*TASK STATEMENT*
When you reach the line that contains "Expand the Star lists dropdown arrow" in the data below, start reproducing lines exactly, and stop after the line that contains "Click the $250 half day final price".

*DATASET RECORDS*
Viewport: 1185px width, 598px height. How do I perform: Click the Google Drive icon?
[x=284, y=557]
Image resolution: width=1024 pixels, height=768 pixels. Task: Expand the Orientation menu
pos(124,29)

--

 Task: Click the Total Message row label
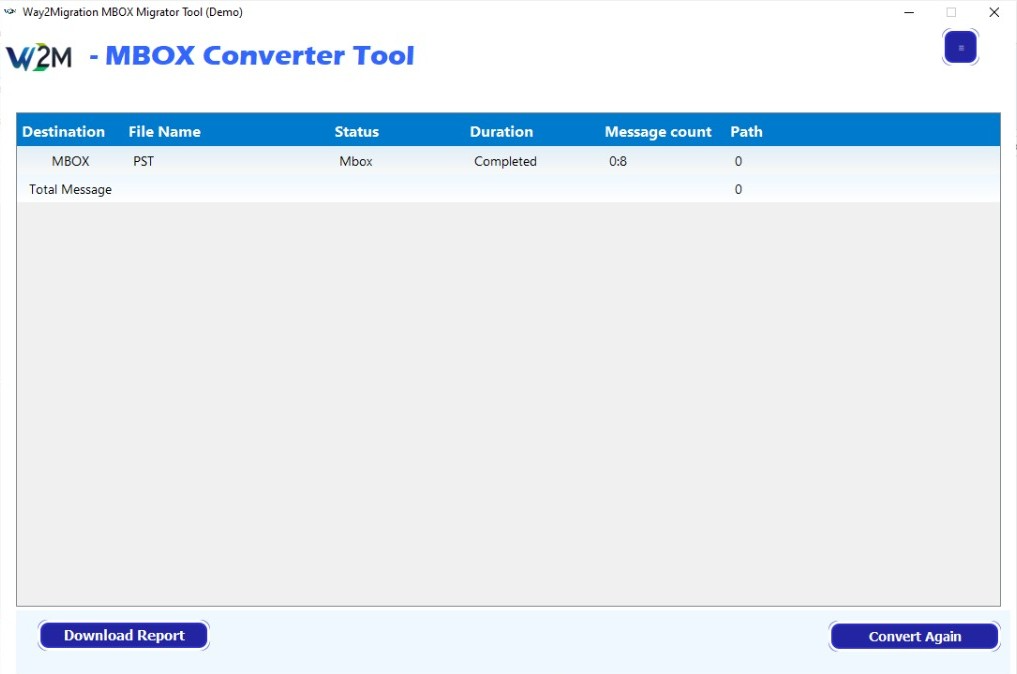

==

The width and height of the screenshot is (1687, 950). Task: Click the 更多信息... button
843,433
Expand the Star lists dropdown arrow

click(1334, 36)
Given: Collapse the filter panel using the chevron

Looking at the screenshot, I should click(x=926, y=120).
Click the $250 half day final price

*THE COMPLETED TASK*
Expand the Star lists dropdown arrow

click(1334, 36)
Given: Collapse the filter panel using the chevron

Looking at the screenshot, I should click(x=926, y=120).
Click the $250 half day final price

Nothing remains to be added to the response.